With the RDB loader, if at any point in time a context is added it will be separated into it’s own column. For events that do not have that particular context the column will simply be NULL. This means we do not risk filtering out events by mistake.

Example 4: Removing Bot traffic

We have noticed a portion of our traffic is coming from bots and wish to filter this out. Luckily there is an enrichment to identify just such activity, the spiders and robots enrichment.

Snowpipe on TSV

The spiders and robots context also sits within the derived context column. As such we need to flatten the derived context column and then return both the ua parser and spiders and robots context fields.

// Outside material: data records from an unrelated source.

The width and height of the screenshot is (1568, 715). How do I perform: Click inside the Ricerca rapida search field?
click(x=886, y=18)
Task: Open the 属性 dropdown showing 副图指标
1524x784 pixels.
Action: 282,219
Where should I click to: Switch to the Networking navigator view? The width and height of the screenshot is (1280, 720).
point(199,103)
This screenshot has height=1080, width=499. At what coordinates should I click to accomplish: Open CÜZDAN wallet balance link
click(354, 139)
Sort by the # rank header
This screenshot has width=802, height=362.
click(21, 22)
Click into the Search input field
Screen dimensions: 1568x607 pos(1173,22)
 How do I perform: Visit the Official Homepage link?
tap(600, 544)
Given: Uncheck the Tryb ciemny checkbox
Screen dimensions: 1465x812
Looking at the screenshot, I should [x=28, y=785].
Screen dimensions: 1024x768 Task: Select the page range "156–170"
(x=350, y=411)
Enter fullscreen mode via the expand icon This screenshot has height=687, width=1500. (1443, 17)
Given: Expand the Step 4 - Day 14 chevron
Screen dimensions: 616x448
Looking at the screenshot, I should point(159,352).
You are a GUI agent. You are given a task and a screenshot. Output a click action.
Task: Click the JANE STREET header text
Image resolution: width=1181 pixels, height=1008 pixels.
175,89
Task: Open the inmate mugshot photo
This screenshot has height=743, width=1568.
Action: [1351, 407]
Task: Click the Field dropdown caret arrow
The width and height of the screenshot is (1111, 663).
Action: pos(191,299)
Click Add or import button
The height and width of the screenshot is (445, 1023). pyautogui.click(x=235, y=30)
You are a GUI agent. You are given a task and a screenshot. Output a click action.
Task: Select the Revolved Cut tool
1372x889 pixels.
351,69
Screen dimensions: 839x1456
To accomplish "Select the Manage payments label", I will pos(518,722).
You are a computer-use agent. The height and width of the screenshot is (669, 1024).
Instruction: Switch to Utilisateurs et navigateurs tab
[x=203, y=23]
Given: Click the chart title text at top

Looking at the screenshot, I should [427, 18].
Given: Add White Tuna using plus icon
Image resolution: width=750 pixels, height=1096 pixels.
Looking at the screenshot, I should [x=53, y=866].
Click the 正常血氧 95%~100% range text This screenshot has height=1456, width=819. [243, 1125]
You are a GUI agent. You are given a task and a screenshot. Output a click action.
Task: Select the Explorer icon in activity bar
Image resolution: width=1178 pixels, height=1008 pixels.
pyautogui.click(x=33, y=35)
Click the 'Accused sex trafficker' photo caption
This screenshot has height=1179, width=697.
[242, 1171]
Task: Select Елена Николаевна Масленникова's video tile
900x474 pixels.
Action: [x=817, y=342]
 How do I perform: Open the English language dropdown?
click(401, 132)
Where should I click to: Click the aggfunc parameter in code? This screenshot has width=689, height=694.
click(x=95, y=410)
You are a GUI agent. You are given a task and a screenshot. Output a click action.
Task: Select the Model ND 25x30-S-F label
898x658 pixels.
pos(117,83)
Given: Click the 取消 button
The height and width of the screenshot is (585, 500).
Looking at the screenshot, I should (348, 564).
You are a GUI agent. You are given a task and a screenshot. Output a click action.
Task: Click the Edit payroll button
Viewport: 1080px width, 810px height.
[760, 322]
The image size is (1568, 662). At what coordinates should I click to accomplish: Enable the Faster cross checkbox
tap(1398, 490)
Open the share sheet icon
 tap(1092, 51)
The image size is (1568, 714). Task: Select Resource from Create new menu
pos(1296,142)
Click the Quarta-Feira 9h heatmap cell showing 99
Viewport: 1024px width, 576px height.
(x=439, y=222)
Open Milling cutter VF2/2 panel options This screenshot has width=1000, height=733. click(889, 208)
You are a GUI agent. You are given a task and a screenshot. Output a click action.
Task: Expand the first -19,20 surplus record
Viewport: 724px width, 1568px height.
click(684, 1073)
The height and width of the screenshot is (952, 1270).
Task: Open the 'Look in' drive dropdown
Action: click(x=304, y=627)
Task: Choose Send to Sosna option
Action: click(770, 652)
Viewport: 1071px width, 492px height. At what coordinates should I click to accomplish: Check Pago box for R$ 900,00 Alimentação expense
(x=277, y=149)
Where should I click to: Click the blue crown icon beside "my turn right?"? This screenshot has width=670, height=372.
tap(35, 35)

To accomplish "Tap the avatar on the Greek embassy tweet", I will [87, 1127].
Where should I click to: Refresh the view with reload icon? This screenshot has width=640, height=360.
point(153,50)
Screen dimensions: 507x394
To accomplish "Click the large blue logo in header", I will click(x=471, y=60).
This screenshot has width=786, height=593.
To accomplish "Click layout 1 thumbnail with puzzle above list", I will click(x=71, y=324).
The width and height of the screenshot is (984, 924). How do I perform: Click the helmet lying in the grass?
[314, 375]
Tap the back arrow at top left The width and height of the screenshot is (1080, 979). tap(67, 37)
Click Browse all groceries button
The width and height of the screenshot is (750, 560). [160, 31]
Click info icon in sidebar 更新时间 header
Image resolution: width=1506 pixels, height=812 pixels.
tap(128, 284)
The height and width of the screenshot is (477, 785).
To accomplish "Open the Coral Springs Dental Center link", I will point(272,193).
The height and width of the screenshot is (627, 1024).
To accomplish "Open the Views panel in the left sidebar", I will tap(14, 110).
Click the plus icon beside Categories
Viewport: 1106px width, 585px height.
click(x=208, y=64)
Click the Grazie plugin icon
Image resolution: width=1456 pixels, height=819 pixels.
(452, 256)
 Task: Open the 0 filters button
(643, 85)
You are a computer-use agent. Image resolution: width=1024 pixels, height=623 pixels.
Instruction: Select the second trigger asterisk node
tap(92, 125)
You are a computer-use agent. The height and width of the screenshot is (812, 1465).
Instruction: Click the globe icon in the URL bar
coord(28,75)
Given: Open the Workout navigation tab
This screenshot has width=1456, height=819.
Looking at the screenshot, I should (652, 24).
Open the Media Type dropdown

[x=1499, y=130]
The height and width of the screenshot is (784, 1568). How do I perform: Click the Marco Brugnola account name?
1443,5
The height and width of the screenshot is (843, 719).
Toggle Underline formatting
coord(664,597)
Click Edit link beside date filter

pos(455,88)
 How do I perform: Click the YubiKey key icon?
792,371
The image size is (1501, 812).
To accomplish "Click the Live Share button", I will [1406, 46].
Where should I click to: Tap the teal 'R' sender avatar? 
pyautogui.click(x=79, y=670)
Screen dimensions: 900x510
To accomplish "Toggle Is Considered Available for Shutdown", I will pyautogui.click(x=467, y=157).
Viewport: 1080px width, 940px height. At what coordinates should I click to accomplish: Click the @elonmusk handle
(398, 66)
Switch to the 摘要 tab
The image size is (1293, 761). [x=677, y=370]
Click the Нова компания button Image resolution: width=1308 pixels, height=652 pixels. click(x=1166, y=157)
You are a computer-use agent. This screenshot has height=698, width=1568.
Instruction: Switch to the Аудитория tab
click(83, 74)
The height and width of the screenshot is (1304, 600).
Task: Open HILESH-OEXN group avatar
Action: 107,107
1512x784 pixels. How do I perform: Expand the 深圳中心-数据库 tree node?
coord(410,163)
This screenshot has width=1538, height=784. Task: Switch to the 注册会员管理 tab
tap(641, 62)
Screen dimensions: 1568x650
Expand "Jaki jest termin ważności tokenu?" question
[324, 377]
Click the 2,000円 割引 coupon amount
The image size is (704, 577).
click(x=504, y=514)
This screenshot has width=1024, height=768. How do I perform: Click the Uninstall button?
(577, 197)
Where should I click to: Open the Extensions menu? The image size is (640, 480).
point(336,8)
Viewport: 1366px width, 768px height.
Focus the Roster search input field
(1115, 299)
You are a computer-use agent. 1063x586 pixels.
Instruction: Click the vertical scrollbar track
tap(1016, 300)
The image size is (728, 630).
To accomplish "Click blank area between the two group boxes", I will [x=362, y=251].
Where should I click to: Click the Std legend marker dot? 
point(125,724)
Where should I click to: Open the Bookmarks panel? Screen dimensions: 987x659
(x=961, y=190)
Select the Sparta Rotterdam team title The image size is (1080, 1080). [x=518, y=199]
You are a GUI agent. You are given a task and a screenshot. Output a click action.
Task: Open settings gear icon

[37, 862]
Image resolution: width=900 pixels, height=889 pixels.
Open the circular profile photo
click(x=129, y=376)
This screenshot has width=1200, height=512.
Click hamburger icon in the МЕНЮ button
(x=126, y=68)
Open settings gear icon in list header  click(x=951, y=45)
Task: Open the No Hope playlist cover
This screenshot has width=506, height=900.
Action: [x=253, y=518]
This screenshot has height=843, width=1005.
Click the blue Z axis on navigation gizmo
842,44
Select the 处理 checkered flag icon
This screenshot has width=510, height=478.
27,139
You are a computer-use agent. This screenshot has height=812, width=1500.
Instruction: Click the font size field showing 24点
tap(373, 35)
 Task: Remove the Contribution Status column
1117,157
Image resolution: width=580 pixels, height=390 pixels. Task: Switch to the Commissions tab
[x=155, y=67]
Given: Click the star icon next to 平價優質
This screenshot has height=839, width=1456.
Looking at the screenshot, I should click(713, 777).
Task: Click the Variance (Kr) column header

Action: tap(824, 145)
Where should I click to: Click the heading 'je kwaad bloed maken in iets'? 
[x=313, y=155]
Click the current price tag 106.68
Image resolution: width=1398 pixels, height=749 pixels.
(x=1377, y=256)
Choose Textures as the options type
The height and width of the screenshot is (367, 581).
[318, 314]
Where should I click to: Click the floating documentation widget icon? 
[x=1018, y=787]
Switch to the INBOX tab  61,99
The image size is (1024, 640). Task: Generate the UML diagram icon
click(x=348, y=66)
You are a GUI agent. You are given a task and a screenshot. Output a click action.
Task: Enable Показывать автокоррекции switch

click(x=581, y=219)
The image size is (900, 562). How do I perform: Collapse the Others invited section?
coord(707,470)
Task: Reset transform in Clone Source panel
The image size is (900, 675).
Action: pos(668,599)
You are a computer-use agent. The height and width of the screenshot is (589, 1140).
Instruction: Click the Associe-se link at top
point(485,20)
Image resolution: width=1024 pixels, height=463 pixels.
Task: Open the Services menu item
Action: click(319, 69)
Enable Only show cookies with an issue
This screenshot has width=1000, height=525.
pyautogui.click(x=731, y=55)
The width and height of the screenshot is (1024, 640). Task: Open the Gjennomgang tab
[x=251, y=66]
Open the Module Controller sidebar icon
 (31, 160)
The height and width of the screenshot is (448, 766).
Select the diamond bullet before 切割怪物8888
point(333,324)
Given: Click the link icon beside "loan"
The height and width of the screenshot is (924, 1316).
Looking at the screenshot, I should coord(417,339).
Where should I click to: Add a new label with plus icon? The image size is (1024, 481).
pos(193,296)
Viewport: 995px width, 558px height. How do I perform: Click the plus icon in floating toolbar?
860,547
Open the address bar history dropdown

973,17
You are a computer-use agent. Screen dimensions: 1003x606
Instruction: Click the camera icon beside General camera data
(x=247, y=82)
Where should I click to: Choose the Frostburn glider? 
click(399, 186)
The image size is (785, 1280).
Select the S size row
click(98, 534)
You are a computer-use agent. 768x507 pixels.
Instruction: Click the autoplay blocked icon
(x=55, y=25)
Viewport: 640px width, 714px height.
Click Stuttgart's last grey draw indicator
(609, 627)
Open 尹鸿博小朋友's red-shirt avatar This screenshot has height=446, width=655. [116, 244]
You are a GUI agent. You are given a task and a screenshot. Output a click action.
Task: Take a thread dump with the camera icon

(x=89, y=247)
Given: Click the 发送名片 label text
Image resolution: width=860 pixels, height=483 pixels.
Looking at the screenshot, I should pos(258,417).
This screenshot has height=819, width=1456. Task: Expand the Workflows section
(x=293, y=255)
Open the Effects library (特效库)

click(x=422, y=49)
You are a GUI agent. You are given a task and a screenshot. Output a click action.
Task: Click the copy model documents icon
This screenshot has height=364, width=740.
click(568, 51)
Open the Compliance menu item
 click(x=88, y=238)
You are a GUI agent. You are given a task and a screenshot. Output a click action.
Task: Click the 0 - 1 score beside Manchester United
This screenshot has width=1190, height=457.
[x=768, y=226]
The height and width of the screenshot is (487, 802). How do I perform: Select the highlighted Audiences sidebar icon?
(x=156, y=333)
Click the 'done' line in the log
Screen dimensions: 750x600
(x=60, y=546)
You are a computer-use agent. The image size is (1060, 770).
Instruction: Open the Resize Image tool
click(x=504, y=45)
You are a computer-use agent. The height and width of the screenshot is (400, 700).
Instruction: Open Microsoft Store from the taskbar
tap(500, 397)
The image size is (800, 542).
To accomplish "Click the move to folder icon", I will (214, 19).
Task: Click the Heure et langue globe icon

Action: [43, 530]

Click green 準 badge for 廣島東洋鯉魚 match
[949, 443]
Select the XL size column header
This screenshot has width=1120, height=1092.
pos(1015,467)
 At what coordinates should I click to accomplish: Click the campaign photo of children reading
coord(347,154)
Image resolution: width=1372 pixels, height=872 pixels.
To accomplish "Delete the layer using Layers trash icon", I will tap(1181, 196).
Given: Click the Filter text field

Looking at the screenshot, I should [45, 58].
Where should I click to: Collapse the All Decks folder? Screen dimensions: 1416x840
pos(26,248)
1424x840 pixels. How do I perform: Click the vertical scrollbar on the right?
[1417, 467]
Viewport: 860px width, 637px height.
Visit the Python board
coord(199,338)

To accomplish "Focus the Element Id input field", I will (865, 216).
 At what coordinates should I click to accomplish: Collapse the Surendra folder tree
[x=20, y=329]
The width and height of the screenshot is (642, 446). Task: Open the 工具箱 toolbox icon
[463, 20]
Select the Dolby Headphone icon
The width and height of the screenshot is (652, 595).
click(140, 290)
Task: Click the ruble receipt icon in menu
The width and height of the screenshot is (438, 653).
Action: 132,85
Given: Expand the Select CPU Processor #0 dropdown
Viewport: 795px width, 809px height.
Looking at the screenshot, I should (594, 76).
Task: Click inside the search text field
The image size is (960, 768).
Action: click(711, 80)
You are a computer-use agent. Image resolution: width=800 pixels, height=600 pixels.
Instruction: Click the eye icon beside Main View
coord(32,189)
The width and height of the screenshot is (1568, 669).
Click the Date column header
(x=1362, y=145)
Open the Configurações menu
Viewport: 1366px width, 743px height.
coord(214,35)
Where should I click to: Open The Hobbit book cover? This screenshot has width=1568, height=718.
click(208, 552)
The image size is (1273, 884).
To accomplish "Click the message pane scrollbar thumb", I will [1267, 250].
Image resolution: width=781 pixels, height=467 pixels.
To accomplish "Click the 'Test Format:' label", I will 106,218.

Since when flattened these two contexts will be split across multiple rows, we need to perform some sort of aggregation to collapse the event back down to a single row.

with prep as (

  select 
    e.event_id,
    e.event_name,
    e.derived_tstamp,
    e.unstruct_event,
    --collapse all flattened contexts into a single row again.
    array_agg(case when dc.value:schema::string like 'iglu:com.snowplowanalytics.snowplow/ua_parser_context/jsonschema/1-%' then dc.value:data end) as ua_parser_context_1,
    array_agg(case when dc.value:schema::string like 'iglu:com.iab.snowplow/spiders_and_robots/jsonschema/1-0-0%' then dc.value:data end) as spiders_and_robots_context_1,
    array_agg(case when c.value:schema::string like 'iglu:com.snowplowanalytics.snowplow/web_page/jsonschema/1-%' then c.value:data end) as page_view_context_1

  from atomic.events e,
  lateral flatten(input => e.derived_contexts, path => 'data', outer => true) dc,
  lateral flatten(input => e.contexts, path => 'data', outer => true) c

  where e.event_name = 'link_click'
  and e.unstruct_event:data.data.targetUrl::string = 'https://someexternalsite.com'

  group by 1,2,3,4

)

select
  date_trunc('day', derived_tstamp) as reporting_date,
  p.ua_parser_context_1[0].deviceFamily::string as device_family,
  count(distinct p.page_view_context_1[0].id::string) as page_views

from prep p

where not p.spiders_and_robots_context_1[0].spiderOrRobot::boolean --filter out bots

group by 1,2

RDB Loader

select
    date_trunc('day', derived_tstamp) as reporting_date,
    contexts_com_snowplowanalytics_snowplow_ua_parser_context_1[0].deviceFamily::string as device_family,
    count(distinct contexts_com_snowplowanalytics_snowplow_web_page_1[0].id::string) as page_views

from atomic.events e

where e.event_name = 'link_click'
and e.unstruct_event_com_snowplowanalytics_snowplow_link_click_1:targetUrl::string = 'https://someexternalsite.com'
and not e.contexts_com_iab_snowplow_spiders_and_robots_1[0].spiderOrRobot::boolean

group by 1,2

Results

reporting_datedevice_familypage_views
2022-01-26iPhone29
2022-01-26Nokia 313
2022-01-27iPhone25
2022-01-27Nokia 396

You will notice at this point the prep CTE used in the Snowpipe example results in a very similar table structure to that of the RDB loader, in that every chosen context entity now has its own column.